Here are the steps that I followed -
kubectl apply -f https://raw.githubusercontent.com/kubernetes/ingress-nginx/master/deploy/static/mandatory.yaml
kubectl apply -f https://raw.githubusercontent.com/kubernetes/ingress-nginx/master/deploy/static/provider/aws/service-l4.yaml
kubectl apply -f https://raw.githubusercontent.com/kubernetes/ingress-nginx/master/deploy/static/provider/aws/patch-configmap-l4.yaml
But I keep getting these errors intermittently in the ingress controller.

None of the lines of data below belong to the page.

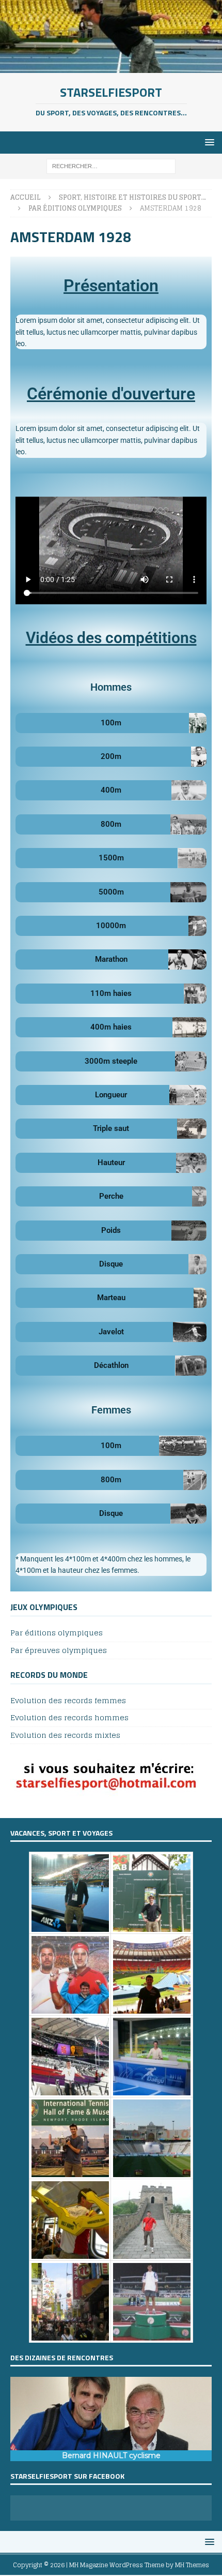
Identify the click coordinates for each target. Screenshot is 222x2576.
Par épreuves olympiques (58, 1650)
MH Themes (192, 2564)
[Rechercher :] (111, 165)
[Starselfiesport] (111, 66)
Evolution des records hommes (69, 1717)
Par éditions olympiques (56, 1633)
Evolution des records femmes (68, 1701)
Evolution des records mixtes (65, 1735)
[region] (111, 2419)
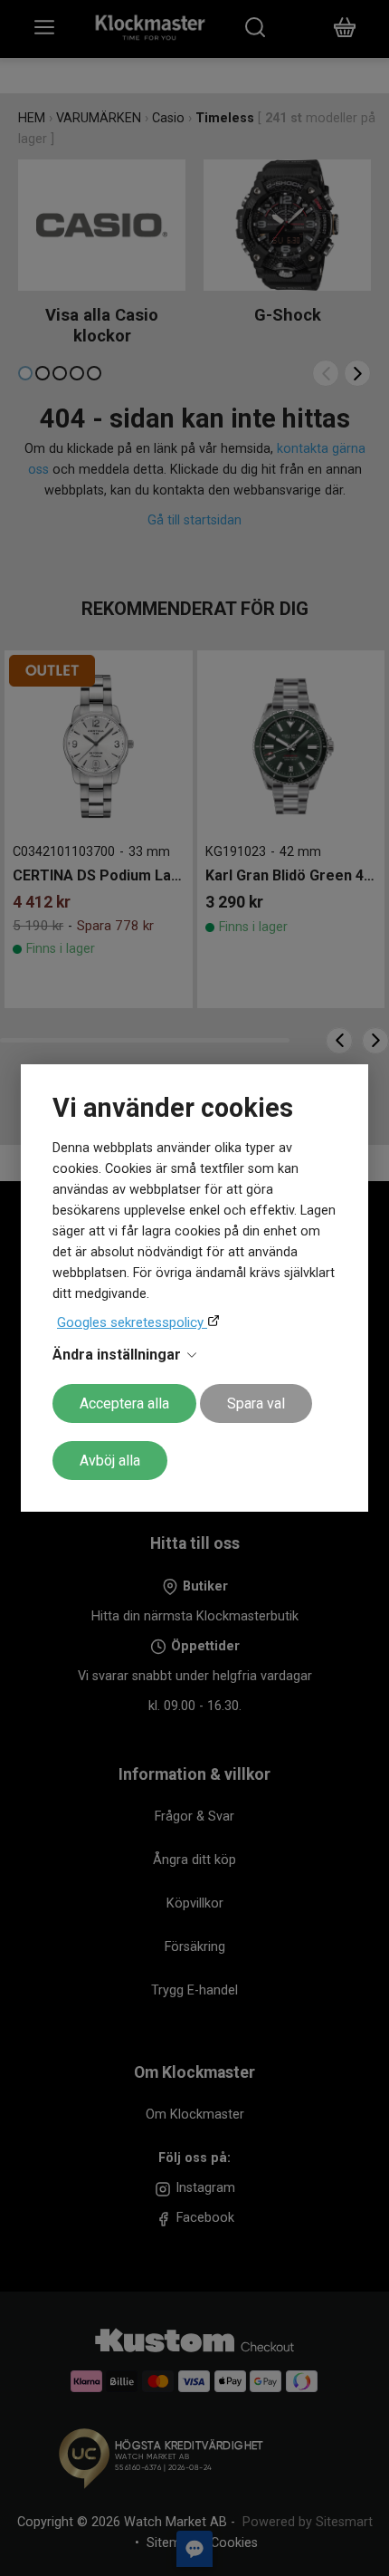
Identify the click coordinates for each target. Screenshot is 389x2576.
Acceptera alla (124, 1403)
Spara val (256, 1403)
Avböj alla (110, 1460)
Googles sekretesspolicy (132, 1322)
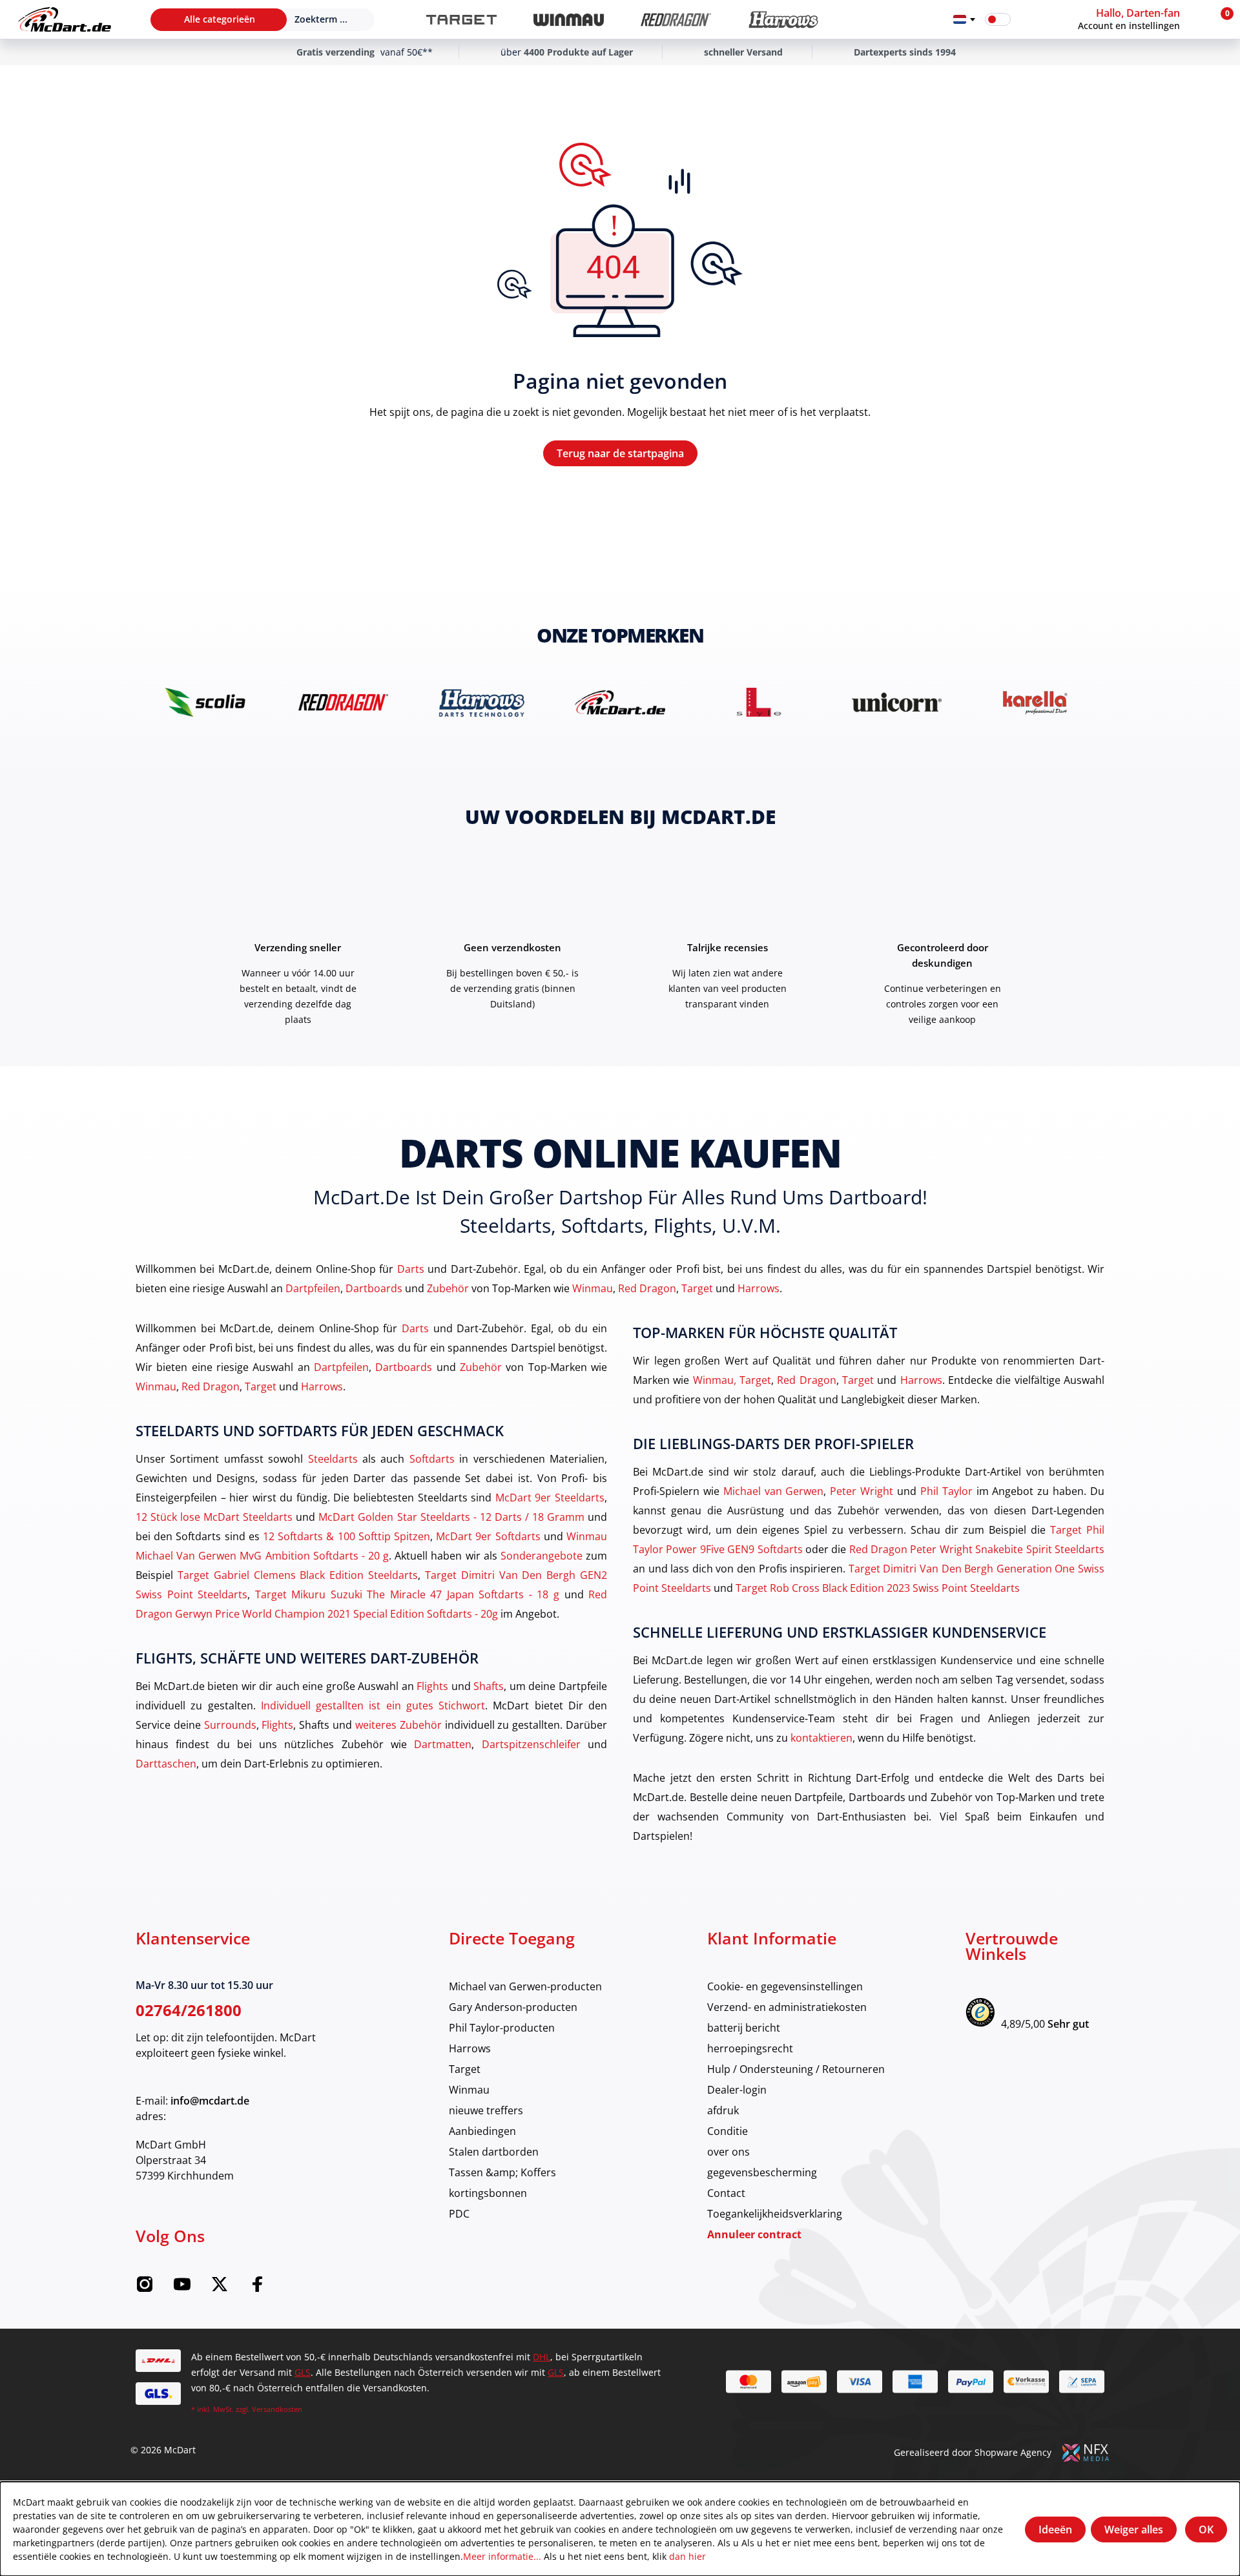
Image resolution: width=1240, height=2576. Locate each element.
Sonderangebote (542, 1555)
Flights (432, 1686)
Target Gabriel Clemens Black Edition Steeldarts (298, 1575)
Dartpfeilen (312, 1288)
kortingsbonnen (488, 2193)
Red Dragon (647, 1288)
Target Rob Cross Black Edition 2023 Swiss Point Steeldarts (878, 1587)
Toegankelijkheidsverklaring (774, 2213)
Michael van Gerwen (773, 1491)
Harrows (759, 1288)
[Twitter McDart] (220, 2288)
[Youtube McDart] (182, 2288)
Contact (726, 2193)
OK (1206, 2529)
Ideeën (1055, 2529)
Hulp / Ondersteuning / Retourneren (796, 2069)
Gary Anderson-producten (513, 2007)
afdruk (723, 2110)
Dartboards (374, 1288)
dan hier (687, 2556)
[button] (1141, 19)
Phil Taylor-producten (502, 2027)
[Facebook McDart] (257, 2288)
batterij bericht (743, 2027)
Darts (410, 1268)
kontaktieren (821, 1737)
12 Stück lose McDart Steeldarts (214, 1516)
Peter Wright (861, 1491)
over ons (728, 2151)
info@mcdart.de (209, 2101)
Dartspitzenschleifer (531, 1744)
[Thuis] (64, 19)
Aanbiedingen (482, 2131)
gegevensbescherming (762, 2172)
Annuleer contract (754, 2234)
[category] (461, 19)
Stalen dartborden (494, 2151)
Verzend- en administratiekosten (787, 2007)
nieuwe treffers (486, 2110)
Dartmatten (442, 1744)
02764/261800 (189, 2010)
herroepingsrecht (750, 2048)
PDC (459, 2213)
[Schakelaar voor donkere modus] (998, 19)
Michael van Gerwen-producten (525, 1986)
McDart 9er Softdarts (488, 1536)
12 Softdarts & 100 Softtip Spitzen (346, 1536)
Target (697, 1288)
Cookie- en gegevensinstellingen (785, 1986)
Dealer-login (737, 2089)
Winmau (592, 1288)
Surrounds (230, 1724)
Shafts (488, 1686)
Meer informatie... (502, 2556)
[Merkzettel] (1028, 19)
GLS (302, 2372)
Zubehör (448, 1288)
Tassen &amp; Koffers (502, 2172)
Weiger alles (1133, 2529)
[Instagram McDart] (145, 2288)
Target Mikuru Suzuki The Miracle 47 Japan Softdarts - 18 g (407, 1594)
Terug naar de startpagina (620, 453)
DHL (541, 2357)
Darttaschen (166, 1763)
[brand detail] (205, 702)
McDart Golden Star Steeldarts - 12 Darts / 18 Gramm (451, 1516)
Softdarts (432, 1458)
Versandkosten (277, 2409)
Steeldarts (333, 1458)
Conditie (727, 2131)
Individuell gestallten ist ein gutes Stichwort (373, 1705)
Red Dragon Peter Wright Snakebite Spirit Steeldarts (976, 1549)
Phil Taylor (946, 1491)
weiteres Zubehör (398, 1724)
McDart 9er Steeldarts (549, 1497)
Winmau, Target (732, 1379)
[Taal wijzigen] (964, 19)
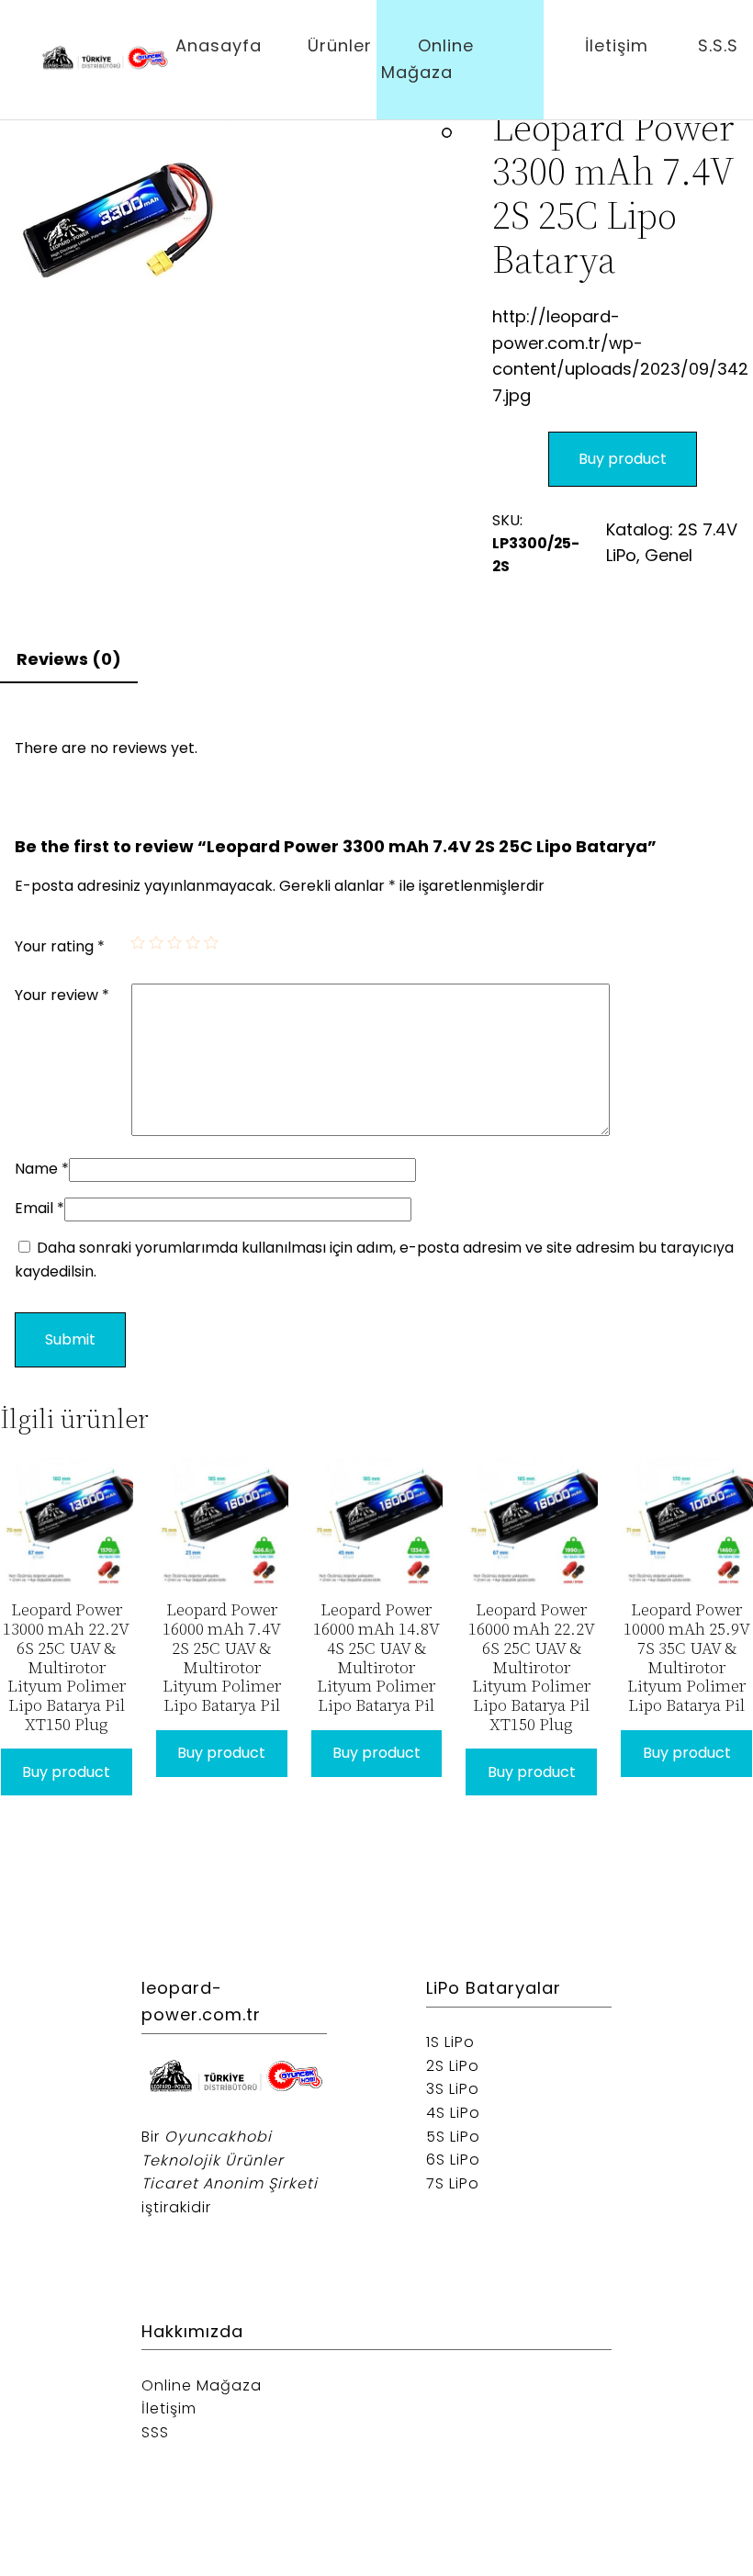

2019/10/15 15:21:25 [error] 40#40: *243746 upstream timed out (110: Connection timed out) while connecting to upstream, client: 63.xxx.xx.xx, server: x.y.com, request: "HEAD / HTTP/1.1", upstream: "http://172.20.166.58:80/", host: "x.y.com"
And sometimes these -
{"log":"2019/10/15 02:58:40 [error] 119#119: *2985 connect() failed (113: No route to host) while connecting to upstream, client: xx.1xx.81.1xx, server: a.b.com , request: \"OPTIONS /api/v1/xxxx/xxxx/xxx HTTP/2.0\", upstream: \"http://172.20.195.137:9050/api/xxx/xxx/xxxx/xxx\ ", host: \"a.b.com \", referrer: \"https://x.y.com/app/connections\"\n","stream":"stderr","time":"2019-10-15T02:58:40.565930449Z "}
I am using the native Amazon VPC CNI plugin for Kubernetes for networking -
amazon-k8s-cni:v1.5.4
I noticed that a couple of replicas out of the 5 replicas of the nginx ingress controller pod were not able to talk to the backend application. To check the connectivity between the nginx ingress controller pods and the backend applications I sshed into the nginx ingress controller pod and tried to curl the backend service and it timed out, but when I ssh into another backend service and then curl the same backend service it returns a 200 status code. The way I temporarily fixed it was by deleting the replicas that were not able to talk to the backend and recreated it. This temporarily fixed the issue but after a few hours the same errors start showing up again.
amazon-k8s-cni:v1.5.4
Has known issues with DNS and pod to pod communication. It's recommended to revert back to
amazon-k8s-cni:v1.5.3
I had the same issues you're seeing and going back to v1.5.3 seemed to resolve it for me. I think they recently reverted the plugin back to v1.5.3 for when an eks cluster is launched anyways.